Never meant to start a war. . .
August 13th, 2009
I mentioned yesterday that I had a Trader Joe’s story to share. It’s not really about Trader Joe’s, but it took place there. It could’ve happened anywhere, but the fact that we were at Trader Joe’s at 5:30 p.m. on a Tuesday night made the whole scene that much more hilarious.
Why? Because the St. Louis Park Trader Joe’s, what with its close proximity to Uptown, at 5:30 on a weeknight, is pretty much jam-packed with Uptown hipsters stocking up on cheap organic dinner ingredients and cheap wine. You see jeans so trendy you didn’t even know that was a trend yet, save for the number of people in the store wearing similar ones. You see young couples holding hands as they decide on the right appetizers to serve their friends who are coming over for a drink later, before they all go out to the bars at 10:00 p.m. You see, as you’re pushing your shopping cart full of chatter-y kids and granola, lots of people who make you feel old and uncool.
Which is fine, right up until the kids start singing.
And what are they singing? Their favorite song, of course: “Battlefield,” by Jordin Sparks. Yes, Jordin Sparks of American Idol fame. And yes, they first heard this song when you played them a clip from So You Think You Can Dance, because you thought they would enjoy the part where the guy jumps and the girl rolls under him. And you were right — they did enjoy this, so much that they asked to watch the video nine billion more times. Not only do they like the dance, they are also in love with the catchy music.
(This is how an obsession is born.)
Every time we’re in the car now, Elliot will request “Battlefield.” He doesn’t understand that the radio is not an iPod, and that we can’t just play it for him on command. (We have not gone so far as to download the song, nor have we told them that this is an option.) Siena understands how the radio works, so she simply requests that we try to find the song. Which means we drive around listening to a lot of cheesy pop music while waiting for it to come on.

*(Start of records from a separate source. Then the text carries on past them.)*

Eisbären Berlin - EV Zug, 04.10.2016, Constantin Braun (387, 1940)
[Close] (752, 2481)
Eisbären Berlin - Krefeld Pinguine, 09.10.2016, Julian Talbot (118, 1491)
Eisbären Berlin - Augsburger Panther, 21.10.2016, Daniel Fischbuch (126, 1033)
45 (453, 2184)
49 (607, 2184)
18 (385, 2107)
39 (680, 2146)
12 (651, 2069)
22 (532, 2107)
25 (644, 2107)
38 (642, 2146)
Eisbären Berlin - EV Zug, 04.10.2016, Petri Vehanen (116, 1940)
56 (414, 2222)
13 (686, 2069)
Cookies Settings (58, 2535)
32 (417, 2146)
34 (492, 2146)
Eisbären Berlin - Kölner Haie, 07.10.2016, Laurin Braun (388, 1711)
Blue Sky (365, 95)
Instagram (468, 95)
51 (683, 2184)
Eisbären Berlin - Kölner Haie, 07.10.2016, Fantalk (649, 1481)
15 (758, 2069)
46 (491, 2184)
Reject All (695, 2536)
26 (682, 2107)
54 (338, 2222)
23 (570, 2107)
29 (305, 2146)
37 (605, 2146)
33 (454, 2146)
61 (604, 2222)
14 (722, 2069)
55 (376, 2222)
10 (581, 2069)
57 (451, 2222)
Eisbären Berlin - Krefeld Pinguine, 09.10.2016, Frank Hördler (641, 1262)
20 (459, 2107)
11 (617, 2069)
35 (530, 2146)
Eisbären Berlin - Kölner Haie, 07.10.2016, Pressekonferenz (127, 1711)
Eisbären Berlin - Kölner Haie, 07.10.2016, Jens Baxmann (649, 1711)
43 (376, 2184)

We had heard it in the car right before we got to Trader Joe’s that night (Siena made us wait in the car until the end of the song before going in) so it was fresh in their minds. So naturally, they both started belting it out like they were singing for their lives in front of Simon Cowell. I mean belting it. Full volume, full intensity.
The looks we got from other shoppers who wouldn’t be caught dead listening to this stuff were priceless. May their children some day embarrass them by singing a song not recorded by a hip new indie band so obscure no one has heard of them yet. May they sing it loudly. And with feeling. In public.
Dinner and a Show
August 1st, 2009
Laura and I haven’t been to a movie theater in a few years. Harry might have been in Year Three at Hogwarts. And we haven’t been to the theatre since early 2008. It’s possible we have Netflix to thank for this, as we’ve watched countless movies, finished six seasons of Sopranos, five seasons of Six Feet Under, and four seasons of Weeds while the kids were sleeping.
Usually, however, when we have time to ourselves outside the house, we get a glass of wine somewhere with a great meal or hang out with friends without having to make sure someone isn’t running into the street.
This doesn’t mean we don’t get our share of artistic entertainment and a meal chez CatNamedPig. Behold our Friday night:
Dancing…
…and Dinner
A fine evening. Bravos for the entertainment and the meal.
Note: Siena’s outfit provided by Laura’s friend Heather and her sister, from when she was a dancing little girl. Sweet Corn bought at the small farmer’s market held at Sabathani Community Center on Wednesdays from 3:30-6:30pm.